I have some projects in 2.78 and I’m now planning on transitioning them to 2.79. While transitioning my projects I noticed a difference between my renders. I did some further testing and I noticed that the add shader with a Transparent BSDF and a Translucent BSDF give you different results depending on what blender you’re using. This only happens with objects that intersect with each other. I’ve also downloaded 2.8 beta to see if it was fixed and it also produced a different result. If anyone has an explanation as to what has caused it or a solution to get the 2.79 version to look closer to what I have in 2.78 it would be very much appreciated!
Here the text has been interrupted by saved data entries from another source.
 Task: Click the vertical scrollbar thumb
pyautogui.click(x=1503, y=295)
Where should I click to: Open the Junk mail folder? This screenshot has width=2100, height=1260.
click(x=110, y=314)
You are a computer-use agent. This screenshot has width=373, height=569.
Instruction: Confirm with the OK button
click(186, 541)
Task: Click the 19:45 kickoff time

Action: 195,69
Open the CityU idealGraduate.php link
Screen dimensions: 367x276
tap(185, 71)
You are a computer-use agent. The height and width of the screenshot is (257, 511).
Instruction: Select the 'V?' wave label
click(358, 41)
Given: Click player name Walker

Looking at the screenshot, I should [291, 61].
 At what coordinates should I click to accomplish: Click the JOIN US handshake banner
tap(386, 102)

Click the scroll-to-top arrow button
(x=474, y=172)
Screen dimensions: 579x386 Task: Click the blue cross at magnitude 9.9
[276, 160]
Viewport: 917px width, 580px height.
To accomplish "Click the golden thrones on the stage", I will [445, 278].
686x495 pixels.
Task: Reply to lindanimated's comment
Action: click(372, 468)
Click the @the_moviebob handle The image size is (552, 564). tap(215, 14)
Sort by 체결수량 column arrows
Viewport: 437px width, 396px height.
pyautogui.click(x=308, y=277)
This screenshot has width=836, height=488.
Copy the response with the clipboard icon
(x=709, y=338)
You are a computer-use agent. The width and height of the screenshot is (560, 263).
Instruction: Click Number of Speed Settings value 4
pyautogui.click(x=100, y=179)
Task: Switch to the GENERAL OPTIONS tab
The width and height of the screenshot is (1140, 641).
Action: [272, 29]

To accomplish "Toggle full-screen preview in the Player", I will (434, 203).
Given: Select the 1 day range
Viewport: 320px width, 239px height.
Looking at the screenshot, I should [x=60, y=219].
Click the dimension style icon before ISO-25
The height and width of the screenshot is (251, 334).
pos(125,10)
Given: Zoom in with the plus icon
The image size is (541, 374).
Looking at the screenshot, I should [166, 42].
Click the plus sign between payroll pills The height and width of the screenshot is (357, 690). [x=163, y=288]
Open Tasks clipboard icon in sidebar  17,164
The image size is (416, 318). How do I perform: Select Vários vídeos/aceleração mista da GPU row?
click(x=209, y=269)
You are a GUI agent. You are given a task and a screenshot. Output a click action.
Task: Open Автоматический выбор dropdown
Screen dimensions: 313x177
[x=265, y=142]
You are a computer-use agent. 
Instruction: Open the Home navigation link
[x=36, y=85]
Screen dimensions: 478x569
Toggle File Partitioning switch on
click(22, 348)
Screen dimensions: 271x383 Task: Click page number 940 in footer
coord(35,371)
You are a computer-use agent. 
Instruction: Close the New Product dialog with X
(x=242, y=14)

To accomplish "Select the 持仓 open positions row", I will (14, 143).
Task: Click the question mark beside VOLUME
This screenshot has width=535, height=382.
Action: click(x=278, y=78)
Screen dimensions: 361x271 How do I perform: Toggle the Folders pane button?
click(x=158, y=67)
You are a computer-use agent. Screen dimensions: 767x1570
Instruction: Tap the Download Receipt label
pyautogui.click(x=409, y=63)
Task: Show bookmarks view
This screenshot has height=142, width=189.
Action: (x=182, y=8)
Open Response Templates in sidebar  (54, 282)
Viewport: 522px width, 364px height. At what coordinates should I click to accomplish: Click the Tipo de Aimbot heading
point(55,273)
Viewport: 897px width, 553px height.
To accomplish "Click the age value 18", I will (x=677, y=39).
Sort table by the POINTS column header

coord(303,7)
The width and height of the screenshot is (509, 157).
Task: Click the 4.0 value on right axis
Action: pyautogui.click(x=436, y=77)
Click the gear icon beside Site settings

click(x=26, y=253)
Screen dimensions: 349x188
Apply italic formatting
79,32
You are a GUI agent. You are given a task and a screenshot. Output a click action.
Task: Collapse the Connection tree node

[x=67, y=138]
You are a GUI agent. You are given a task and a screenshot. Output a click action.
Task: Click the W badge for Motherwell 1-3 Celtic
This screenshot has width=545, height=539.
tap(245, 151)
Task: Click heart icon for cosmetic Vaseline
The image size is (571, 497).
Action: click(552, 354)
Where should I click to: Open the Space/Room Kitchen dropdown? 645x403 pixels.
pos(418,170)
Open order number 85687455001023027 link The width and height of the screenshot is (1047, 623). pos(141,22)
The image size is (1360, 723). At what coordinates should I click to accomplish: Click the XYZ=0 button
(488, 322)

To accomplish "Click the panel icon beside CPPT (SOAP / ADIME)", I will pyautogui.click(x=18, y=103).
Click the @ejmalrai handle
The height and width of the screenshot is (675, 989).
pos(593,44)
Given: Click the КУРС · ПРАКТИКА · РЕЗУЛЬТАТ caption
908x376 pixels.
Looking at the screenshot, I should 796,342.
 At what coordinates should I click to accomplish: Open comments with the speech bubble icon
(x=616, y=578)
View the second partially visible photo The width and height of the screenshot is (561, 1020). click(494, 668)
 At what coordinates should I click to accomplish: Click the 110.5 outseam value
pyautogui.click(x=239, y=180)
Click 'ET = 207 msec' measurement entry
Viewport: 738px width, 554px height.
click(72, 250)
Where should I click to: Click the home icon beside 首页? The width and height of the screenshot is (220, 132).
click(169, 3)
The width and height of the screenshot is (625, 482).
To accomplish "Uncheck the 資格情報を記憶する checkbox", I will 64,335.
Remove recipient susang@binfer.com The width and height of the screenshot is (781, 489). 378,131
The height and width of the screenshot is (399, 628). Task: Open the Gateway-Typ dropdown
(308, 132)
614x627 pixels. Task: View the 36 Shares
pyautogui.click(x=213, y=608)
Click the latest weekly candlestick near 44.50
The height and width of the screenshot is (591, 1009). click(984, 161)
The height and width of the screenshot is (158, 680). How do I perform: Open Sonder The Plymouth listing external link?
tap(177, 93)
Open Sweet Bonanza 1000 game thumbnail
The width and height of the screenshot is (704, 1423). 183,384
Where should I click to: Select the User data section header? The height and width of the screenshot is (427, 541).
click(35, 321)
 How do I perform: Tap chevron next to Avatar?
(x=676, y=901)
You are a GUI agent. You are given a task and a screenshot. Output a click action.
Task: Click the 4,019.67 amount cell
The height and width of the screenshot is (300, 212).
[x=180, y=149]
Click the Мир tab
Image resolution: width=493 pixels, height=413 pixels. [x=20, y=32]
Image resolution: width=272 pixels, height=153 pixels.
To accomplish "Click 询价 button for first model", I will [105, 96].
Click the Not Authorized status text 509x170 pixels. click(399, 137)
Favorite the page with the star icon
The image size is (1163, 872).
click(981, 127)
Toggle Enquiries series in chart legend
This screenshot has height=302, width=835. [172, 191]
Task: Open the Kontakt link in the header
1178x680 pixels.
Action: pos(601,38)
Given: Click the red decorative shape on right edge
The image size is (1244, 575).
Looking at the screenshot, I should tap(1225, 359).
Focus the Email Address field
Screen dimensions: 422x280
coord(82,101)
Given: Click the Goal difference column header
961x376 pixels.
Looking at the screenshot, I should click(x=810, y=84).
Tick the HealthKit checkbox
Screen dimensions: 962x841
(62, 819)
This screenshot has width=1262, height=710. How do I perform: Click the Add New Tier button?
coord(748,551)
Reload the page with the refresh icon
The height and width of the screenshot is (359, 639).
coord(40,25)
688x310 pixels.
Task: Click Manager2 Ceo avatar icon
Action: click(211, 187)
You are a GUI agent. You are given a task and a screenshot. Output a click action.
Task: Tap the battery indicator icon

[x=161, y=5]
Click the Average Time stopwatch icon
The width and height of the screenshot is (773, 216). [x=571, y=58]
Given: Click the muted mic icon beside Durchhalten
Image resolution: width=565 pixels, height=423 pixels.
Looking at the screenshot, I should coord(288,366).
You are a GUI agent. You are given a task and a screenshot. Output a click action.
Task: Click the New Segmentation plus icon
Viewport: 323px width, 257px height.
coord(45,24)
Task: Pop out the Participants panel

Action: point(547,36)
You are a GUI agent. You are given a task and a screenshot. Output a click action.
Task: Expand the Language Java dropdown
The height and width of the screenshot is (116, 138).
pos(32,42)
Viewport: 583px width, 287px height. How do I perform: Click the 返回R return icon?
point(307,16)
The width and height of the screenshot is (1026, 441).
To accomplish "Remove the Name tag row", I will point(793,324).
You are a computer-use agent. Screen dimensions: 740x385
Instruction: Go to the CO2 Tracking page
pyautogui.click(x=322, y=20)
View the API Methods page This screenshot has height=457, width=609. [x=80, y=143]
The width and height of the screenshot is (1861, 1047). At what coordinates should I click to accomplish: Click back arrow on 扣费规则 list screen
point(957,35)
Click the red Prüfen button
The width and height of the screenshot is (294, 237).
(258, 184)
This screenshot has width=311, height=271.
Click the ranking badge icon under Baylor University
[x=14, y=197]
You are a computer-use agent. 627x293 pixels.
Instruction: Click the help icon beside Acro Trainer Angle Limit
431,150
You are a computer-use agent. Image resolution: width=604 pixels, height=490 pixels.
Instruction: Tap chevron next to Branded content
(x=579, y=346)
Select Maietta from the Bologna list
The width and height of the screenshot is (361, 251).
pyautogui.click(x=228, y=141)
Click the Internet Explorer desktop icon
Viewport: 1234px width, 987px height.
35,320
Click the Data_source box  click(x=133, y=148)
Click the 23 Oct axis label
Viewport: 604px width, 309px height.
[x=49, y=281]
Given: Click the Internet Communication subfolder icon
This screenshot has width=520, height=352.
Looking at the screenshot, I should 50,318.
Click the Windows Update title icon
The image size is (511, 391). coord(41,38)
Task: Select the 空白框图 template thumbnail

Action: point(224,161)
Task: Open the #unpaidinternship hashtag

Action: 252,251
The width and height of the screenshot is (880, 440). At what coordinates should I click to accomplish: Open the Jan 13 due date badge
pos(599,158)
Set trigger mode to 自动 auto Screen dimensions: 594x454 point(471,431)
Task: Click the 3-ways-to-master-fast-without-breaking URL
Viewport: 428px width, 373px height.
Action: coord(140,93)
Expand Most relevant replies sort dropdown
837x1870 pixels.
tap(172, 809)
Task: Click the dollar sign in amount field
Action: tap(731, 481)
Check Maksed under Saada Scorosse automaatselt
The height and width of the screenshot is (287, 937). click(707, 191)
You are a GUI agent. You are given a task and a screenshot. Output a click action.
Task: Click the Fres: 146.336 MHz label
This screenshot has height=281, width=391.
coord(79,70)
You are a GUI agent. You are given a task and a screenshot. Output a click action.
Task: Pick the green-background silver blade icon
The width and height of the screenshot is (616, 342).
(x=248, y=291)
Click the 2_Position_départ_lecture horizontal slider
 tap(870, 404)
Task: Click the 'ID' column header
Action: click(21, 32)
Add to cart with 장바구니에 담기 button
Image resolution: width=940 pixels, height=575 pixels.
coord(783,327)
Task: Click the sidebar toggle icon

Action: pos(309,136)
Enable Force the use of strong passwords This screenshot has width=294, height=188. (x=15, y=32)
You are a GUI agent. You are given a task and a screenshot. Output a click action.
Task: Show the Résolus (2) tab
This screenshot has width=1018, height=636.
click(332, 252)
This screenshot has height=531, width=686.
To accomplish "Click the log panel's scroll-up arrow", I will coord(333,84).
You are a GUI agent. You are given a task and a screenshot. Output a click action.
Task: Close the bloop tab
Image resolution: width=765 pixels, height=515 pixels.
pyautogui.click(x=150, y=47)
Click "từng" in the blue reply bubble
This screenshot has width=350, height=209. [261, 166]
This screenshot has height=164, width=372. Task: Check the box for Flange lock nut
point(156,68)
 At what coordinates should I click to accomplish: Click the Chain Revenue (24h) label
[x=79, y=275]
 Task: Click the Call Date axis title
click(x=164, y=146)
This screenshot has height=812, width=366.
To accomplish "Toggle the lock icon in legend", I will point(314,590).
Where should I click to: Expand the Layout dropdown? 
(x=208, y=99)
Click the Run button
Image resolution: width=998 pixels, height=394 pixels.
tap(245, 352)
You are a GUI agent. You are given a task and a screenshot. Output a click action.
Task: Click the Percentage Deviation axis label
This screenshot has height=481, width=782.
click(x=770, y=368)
to me all looking not right,because it seems at all intersecting areas, light was added or increased.i dont know your mat,or lighting.how can a intersecting mat be brighter ,then the material itself?i guess, you have a add node for the translucent and transparent used,and now we see the double in light intensity with the intersection?
hard to say without seeing your blend file
it could be of course, that if you layering more material/objects ,that the opacity increases with thickness
without seeing your nodes,i would say if you are not adding extra light with add nodes to the material,it should behave like it should.you could use mix node instead for example.
here from chocofur tutorials,you can see the effect if you are adding to much
Regarding the overburn, think about what’s happening. You’re saying nearly all light hitting from camera side is diffusely reflected. Added to that is nearly all light hitting from opposite side being translucently lit from the backside. That can’t happen afaik, the rendering equation have to balance out.
I’m curious though, does there exist some kind of official furnace test for translucent materials? I’m not even sure using translucency for volumetric objects should even be a thing, as the effect falls apart once an object gets a thickness (although I sometimes use it that way myself).
It’s the same as adding diffuse and glossy without paying attention to what goes into them (usually a fresnel mix shader, or otherwise controlled correctly if using an add shader). Using an add shader isn’t automatically wrong (as is sometimes mentioned), but the color inputs going into the shaders then have to be controlled.
As for differences, I’m clueless. The maths must have changed, or deeper stuff influences the outcome. Sounds like something for the devs to answer if you ask me. However, intersecting volumes isn’t really realistic either.
he used a add node with translucent shader and transparent shader,if you add a transparent shader you can see trough your objects,and then you can see the reflections on the object too
yes,with fresnel mix fac,you get your reflection vs transmission.
as in the chocofur tut examples.the problem with the adding node is,if used wrong, the risk that you adding more light,than its lighting shine on the object
if you think about what translucency is,it is a propertie of a material itself you want to behave the same as the real mat for example.
if the material is only diffuse ,it cant be translucent.or if its only glossy, it cant be translucent and so on.
it has to be a mix of translucent vs diffuse or glossy ect.
the same with transparency,optical it is less critical,but if you add full transparency .you make a material that the light can shine complete trough the object.without transparency this isnt possible.this can help alot for water/under water scenes for example.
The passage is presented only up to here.